A inizio anni Duemila, quando si iniziò a parlare con più insistenza di sostenibilità ambientale e recupero dei rifiuti, New York decise di depositare sul fondo dell’Oceano Atlantico migliaia di vagoni della metropolitana ormai in disuso. Detta così può sembrare una sorta di operazione in controtendenza, ma in realtà si trattava di un progetto scientifico mirato, voluto dall’autorità dei trasporti locale, la Metropolitan Transportation Authority (MTA), con l’obiettivo di creare nuove barriere artificiali che potessero stimolare la crescita della vita marina lungo le coste orientali degli Stati Uniti.
Il programma, denominato ufficialmente «MTA Artificial Reefing Program», partì nel 2001 e in poco meno di dieci anni trasformò circa 2.500 vagoni destinati alla rottamazione in strutture sommerse. Un numero notevole, se si considera che ciascun vagone pesa decine di tonnellate. L’operazione prevedeva un’accurata pulizia preventiva: tutto ciò che poteva rappresentare un rischio ambientale, come vernici tossiche, componenti in plastica, vetri e sedili imbottiti, veniva rimosso prima che le carcasse metalliche fossero adagiate sui fondali marini, a profondità strategiche individuate da studi scientifici.
La scelta delle location non era casuale: le aree prescelte, dal New Jersey fino alle coste della Georgia, erano caratterizzate da fondali prevalentemente sabbiosi e poco ospitali per molte specie marine.
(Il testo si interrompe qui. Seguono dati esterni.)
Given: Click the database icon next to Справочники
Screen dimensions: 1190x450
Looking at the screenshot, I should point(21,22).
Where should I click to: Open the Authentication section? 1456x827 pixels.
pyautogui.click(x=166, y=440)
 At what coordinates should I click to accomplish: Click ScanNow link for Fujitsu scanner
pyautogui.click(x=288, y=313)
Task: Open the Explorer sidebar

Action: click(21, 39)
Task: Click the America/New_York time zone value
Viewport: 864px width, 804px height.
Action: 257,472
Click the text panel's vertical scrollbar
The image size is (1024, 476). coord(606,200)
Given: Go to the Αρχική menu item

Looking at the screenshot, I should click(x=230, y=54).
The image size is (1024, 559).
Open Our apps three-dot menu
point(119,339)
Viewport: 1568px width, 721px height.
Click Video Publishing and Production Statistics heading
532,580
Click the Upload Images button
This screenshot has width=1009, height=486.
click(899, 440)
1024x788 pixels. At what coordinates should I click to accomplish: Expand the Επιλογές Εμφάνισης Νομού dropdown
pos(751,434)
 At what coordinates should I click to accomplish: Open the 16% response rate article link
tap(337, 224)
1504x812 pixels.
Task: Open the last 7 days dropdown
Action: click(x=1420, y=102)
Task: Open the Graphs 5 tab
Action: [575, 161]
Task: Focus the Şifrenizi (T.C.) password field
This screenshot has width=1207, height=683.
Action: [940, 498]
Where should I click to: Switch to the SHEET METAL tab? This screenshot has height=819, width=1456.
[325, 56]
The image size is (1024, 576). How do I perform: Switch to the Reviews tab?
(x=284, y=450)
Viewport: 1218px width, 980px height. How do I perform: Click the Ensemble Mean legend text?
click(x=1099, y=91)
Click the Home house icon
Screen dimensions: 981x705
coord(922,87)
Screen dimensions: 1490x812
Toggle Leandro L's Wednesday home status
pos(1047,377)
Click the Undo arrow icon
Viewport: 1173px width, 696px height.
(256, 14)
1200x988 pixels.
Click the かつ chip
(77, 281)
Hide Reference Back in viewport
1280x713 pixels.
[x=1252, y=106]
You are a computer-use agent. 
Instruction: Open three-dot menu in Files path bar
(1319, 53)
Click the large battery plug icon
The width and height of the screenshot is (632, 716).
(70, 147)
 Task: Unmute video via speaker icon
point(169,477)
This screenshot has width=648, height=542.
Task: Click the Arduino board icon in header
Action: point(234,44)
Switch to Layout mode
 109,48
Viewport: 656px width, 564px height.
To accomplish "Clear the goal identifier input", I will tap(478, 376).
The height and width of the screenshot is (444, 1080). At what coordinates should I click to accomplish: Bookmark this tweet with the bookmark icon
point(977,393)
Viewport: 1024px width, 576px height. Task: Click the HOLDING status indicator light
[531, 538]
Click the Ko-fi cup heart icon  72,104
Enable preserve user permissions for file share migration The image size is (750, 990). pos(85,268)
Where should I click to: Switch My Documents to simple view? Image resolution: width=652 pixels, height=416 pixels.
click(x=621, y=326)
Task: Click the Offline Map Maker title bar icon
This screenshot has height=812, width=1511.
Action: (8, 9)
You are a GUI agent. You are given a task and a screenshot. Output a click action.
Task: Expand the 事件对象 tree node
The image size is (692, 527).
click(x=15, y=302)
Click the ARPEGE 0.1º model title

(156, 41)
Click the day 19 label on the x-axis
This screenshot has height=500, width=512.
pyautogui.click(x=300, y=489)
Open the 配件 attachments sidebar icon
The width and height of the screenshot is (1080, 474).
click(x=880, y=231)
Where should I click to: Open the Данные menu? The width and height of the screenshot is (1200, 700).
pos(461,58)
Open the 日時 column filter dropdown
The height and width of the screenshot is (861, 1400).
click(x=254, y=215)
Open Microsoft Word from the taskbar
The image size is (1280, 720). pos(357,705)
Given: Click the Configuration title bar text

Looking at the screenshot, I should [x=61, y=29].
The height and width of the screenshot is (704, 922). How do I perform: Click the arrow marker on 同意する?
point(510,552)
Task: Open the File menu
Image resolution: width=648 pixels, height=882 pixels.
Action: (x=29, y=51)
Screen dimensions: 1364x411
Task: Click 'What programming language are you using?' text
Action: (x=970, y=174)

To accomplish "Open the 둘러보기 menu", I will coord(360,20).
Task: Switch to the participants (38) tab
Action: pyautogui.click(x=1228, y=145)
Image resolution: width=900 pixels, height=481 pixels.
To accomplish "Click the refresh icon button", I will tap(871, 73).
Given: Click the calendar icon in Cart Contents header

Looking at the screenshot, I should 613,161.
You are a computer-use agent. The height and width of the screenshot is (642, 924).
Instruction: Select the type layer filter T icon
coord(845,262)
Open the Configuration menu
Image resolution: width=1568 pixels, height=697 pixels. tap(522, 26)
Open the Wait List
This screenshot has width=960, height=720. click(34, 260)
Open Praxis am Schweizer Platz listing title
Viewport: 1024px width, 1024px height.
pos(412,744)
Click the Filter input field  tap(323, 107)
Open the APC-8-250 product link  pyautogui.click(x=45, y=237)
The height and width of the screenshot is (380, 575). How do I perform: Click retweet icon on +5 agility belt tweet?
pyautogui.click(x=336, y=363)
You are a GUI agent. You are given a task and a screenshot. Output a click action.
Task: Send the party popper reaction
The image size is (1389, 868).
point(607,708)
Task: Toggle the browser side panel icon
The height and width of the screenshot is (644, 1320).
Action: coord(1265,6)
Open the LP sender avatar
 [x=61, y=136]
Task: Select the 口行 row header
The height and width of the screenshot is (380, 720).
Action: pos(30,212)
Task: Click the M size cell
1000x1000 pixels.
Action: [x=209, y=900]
In queste condizioni, la vita fatica ad attecchire e proliferare; strutture solide, invece, come quelle create dai vagoni sommersi, funzionano da rifugio e punto di ancoraggio per coralli, spugne e alghe, organismi fondamentali per generare ambienti marini ricchi e diversificati. Secondo i biologi marini, una barriera artificiale di questo tipo arriva a moltiplicare di centinaia di volte la quantità di biomassa marina rispetto ai fondali sabbiosi.

Non è la prima volta che oggetti prodotti dall’uomo vengono riciclati in mare per incentivare la biodiversità: già nel corso del Novecento, relitti di navi, vecchie piattaforme petrolifere e persino mezzi militari in disuso erano stati impiegati a tale scopo. Ad esempio, lungo le coste della Florida e nel Golfo del Messico, numerosi aerei dismessi sono stati affondati negli ultimi decenni per formare barriere artificiali. Ma l’operazione di New York rappresentò una delle più ampie e sistematiche mai intraprese da una città, soprattutto considerando che l’oggetto del recupero proveniva direttamente dalla vita quotidiana di milioni di pendolari.
Il beneficio ambientale non fu l’unico risultato tangibile di questa iniziativa. Gli abitanti delle località costiere videro crescere il turismo legato alle immersioni subacquee, con gruppi di sub attirati dall’idea di esplorare un ambiente insolito popolato da pesci e organismi colorati. Il programma, inoltre, contribuì a migliorare l’attività economica della pesca, incrementando sensibilmente il numero di specie presenti nelle zone interessate. Anche sotto il profilo della sicurezza, le autorità marittime condussero studi dettagliati per accertare che i vagoni non rappresentassero rischi per l’ecosistema, confermando risultati positivi e durevoli.
La durata stessa delle strutture sottomarine, resistenti alla corrosione, ha permesso che i vagoni diventassero stabilmente parte del paesaggio subacqueo, contribuendo così anche alla protezione fisica delle coste. La presenza di barriere solide come queste ha un ruolo importante nel ridurre il movimento dei sedimenti sul fondo marino, limitando così il fenomeno dell’erosione costiera, una problematica sempre più critica per molte aree densamente popolate degli Stati Uniti.